● **Problem to work on**:
Repeat all of the rows below, switching each "Image resolution" to "Screen resolution" and leaving everything else the same.

(Word and element location data)
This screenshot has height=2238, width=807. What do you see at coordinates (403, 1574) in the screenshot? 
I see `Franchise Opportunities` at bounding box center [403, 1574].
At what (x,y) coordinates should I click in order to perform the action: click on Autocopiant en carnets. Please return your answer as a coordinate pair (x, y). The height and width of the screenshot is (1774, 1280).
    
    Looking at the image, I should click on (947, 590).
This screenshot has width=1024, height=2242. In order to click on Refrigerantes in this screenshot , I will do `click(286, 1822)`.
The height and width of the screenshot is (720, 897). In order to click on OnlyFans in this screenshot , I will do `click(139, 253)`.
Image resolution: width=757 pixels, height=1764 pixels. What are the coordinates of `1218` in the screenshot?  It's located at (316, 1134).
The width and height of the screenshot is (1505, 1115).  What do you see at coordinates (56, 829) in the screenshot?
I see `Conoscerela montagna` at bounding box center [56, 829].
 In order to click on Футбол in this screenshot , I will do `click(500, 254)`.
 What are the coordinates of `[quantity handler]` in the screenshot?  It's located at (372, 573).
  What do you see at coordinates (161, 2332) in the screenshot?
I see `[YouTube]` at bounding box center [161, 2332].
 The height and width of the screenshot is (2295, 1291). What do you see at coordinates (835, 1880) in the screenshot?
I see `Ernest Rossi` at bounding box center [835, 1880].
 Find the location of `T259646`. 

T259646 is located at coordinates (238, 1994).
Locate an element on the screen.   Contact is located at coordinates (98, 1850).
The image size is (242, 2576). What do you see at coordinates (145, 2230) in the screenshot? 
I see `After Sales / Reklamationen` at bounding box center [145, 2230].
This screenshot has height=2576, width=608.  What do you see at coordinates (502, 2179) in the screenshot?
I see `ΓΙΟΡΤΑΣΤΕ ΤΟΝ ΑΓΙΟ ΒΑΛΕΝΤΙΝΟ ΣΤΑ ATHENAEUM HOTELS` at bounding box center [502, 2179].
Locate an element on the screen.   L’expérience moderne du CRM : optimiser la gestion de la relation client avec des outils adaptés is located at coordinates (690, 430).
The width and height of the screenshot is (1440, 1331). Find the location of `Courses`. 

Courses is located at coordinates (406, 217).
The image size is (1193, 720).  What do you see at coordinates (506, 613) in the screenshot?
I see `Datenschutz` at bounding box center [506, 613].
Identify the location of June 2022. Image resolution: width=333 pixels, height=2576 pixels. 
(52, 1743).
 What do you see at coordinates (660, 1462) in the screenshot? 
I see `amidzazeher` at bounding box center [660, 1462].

● **Final result**:
This screenshot has height=2238, width=807. What do you see at coordinates (403, 1574) in the screenshot? 
I see `Franchise Opportunities` at bounding box center [403, 1574].
At what (x,y) coordinates should I click in order to perform the action: click on Autocopiant en carnets. Please return your answer as a coordinate pair (x, y). The height and width of the screenshot is (1774, 1280).
    
    Looking at the image, I should click on (947, 590).
This screenshot has width=1024, height=2242. In order to click on Refrigerantes in this screenshot , I will do `click(286, 1822)`.
The height and width of the screenshot is (720, 897). In order to click on OnlyFans in this screenshot , I will do `click(139, 253)`.
Screen resolution: width=757 pixels, height=1764 pixels. What are the coordinates of `1218` in the screenshot?  It's located at (316, 1134).
The width and height of the screenshot is (1505, 1115).  What do you see at coordinates (56, 829) in the screenshot?
I see `Conoscerela montagna` at bounding box center [56, 829].
 In order to click on Футбол in this screenshot , I will do `click(500, 254)`.
 What are the coordinates of `[quantity handler]` in the screenshot?  It's located at (372, 573).
  What do you see at coordinates (161, 2332) in the screenshot?
I see `[YouTube]` at bounding box center [161, 2332].
 The height and width of the screenshot is (2295, 1291). What do you see at coordinates (835, 1880) in the screenshot?
I see `Ernest Rossi` at bounding box center [835, 1880].
 Find the location of `T259646`. 

T259646 is located at coordinates (238, 1994).
Locate an element on the screen.   Contact is located at coordinates (98, 1850).
The image size is (242, 2576). What do you see at coordinates (145, 2230) in the screenshot? 
I see `After Sales / Reklamationen` at bounding box center [145, 2230].
This screenshot has height=2576, width=608.  What do you see at coordinates (502, 2179) in the screenshot?
I see `ΓΙΟΡΤΑΣΤΕ ΤΟΝ ΑΓΙΟ ΒΑΛΕΝΤΙΝΟ ΣΤΑ ATHENAEUM HOTELS` at bounding box center [502, 2179].
Locate an element on the screen.   L’expérience moderne du CRM : optimiser la gestion de la relation client avec des outils adaptés is located at coordinates (690, 430).
The width and height of the screenshot is (1440, 1331). Find the location of `Courses`. 

Courses is located at coordinates (406, 217).
The image size is (1193, 720).  What do you see at coordinates (506, 613) in the screenshot?
I see `Datenschutz` at bounding box center [506, 613].
Identify the location of June 2022. Screen resolution: width=333 pixels, height=2576 pixels. 
(52, 1743).
 What do you see at coordinates (660, 1462) in the screenshot? 
I see `amidzazeher` at bounding box center [660, 1462].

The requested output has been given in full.